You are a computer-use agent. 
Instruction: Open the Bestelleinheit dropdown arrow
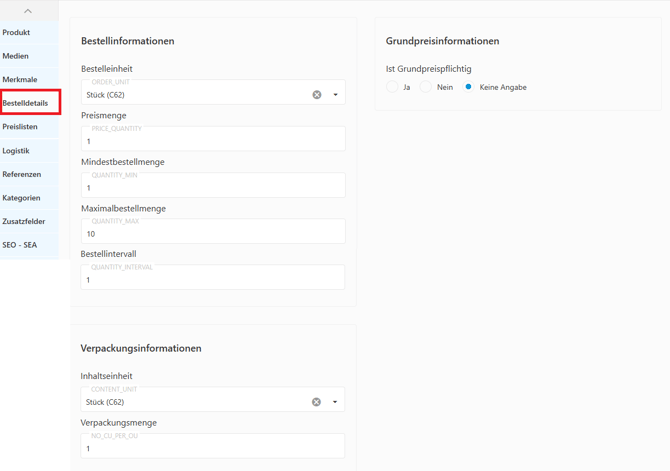(x=335, y=95)

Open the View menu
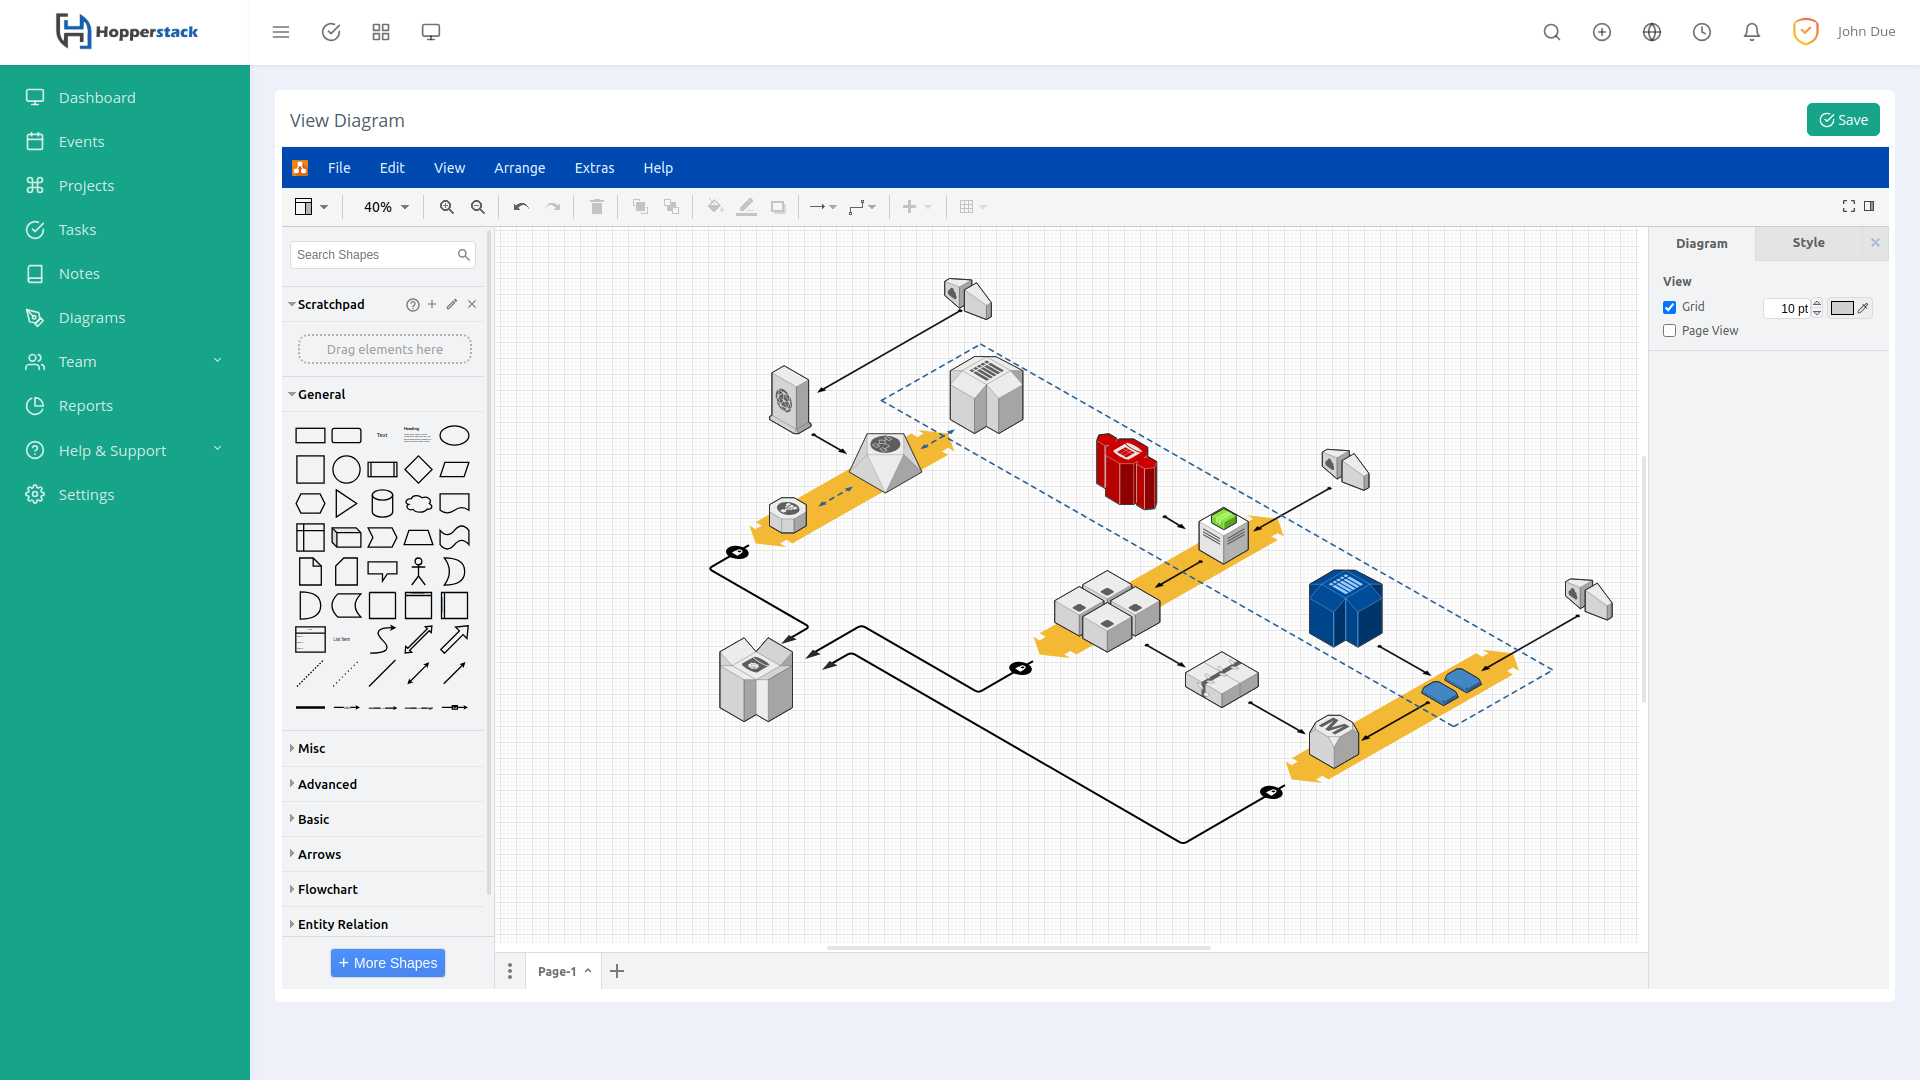tap(448, 167)
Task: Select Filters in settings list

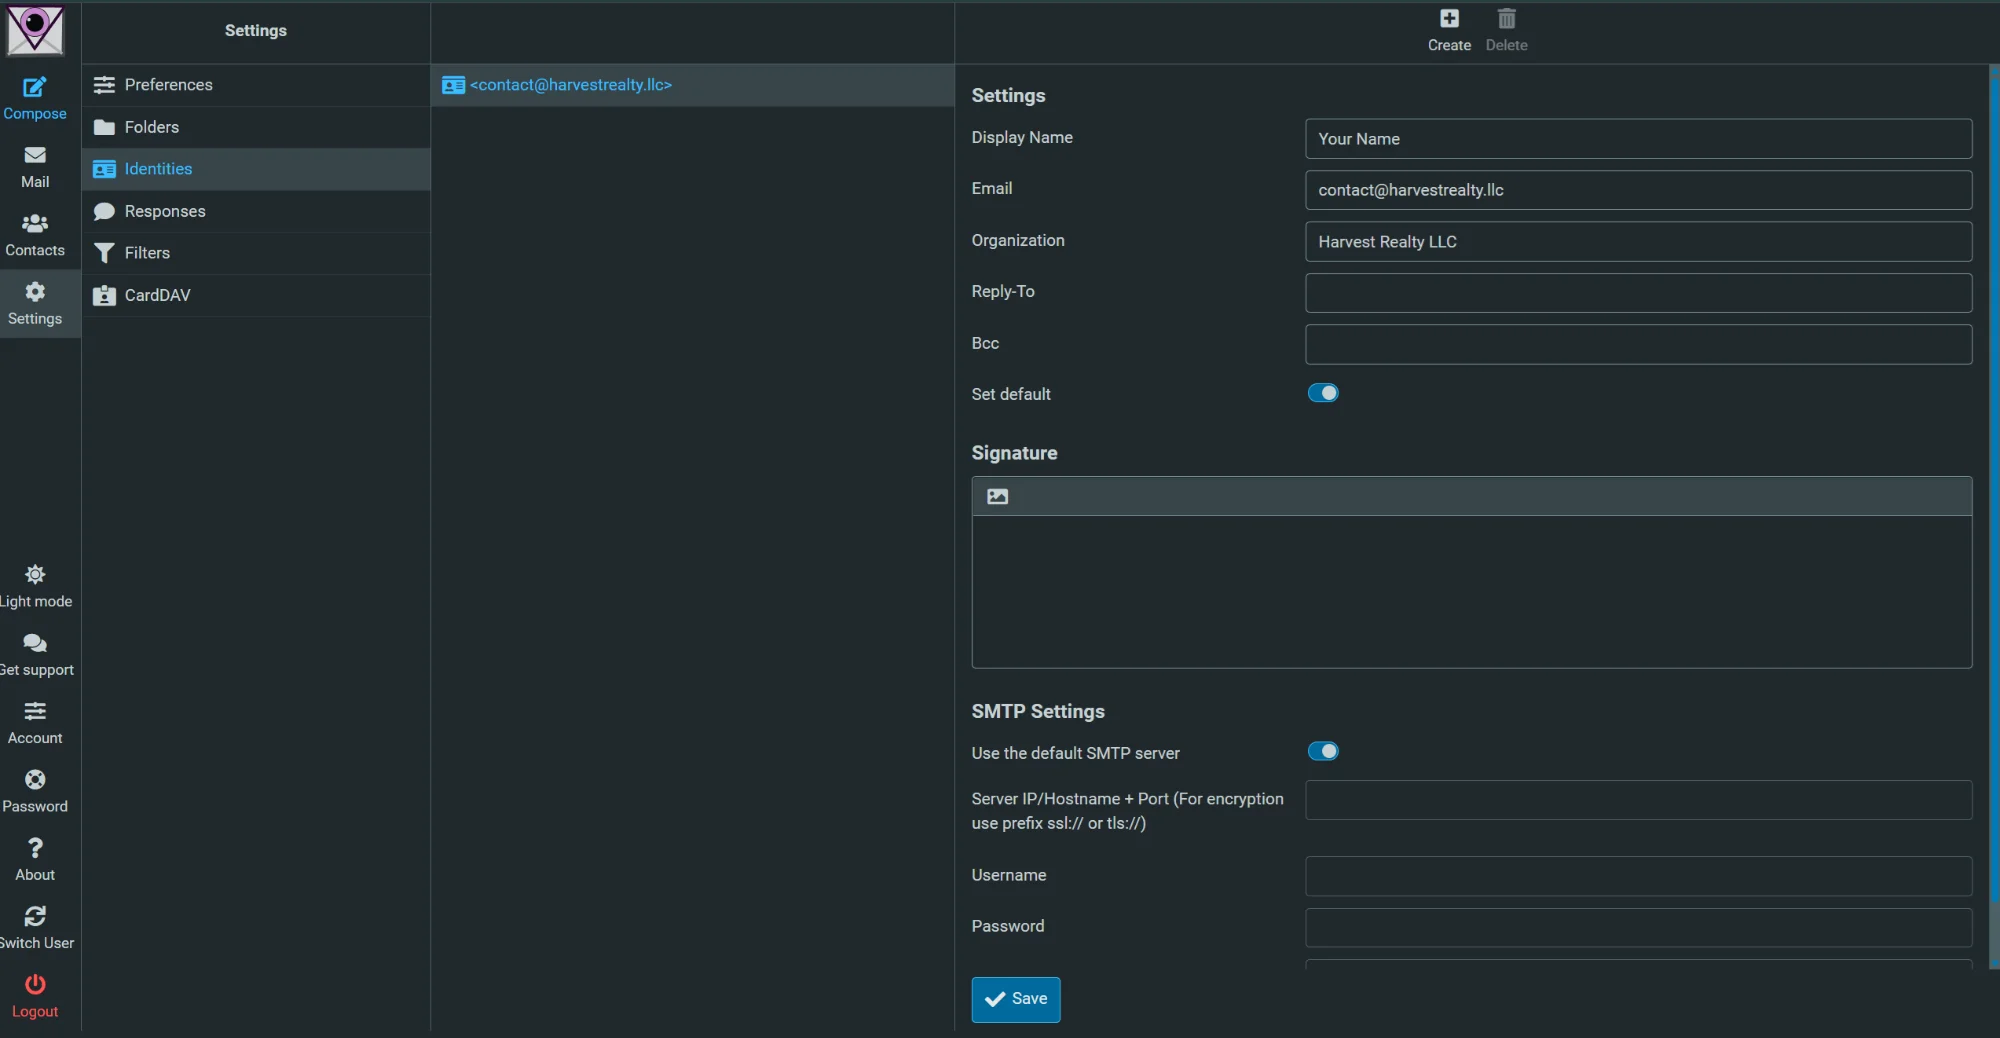Action: coord(147,253)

== == ==

* _What is required_: Extract, word for word, every line from the one containing "Open the View menu" to the end of the data above, both ends included, and leave out the pictures.

* _Result of the exercise_:
Open the View menu
tap(448, 167)
Task: Select Filters in settings list

Action: coord(147,253)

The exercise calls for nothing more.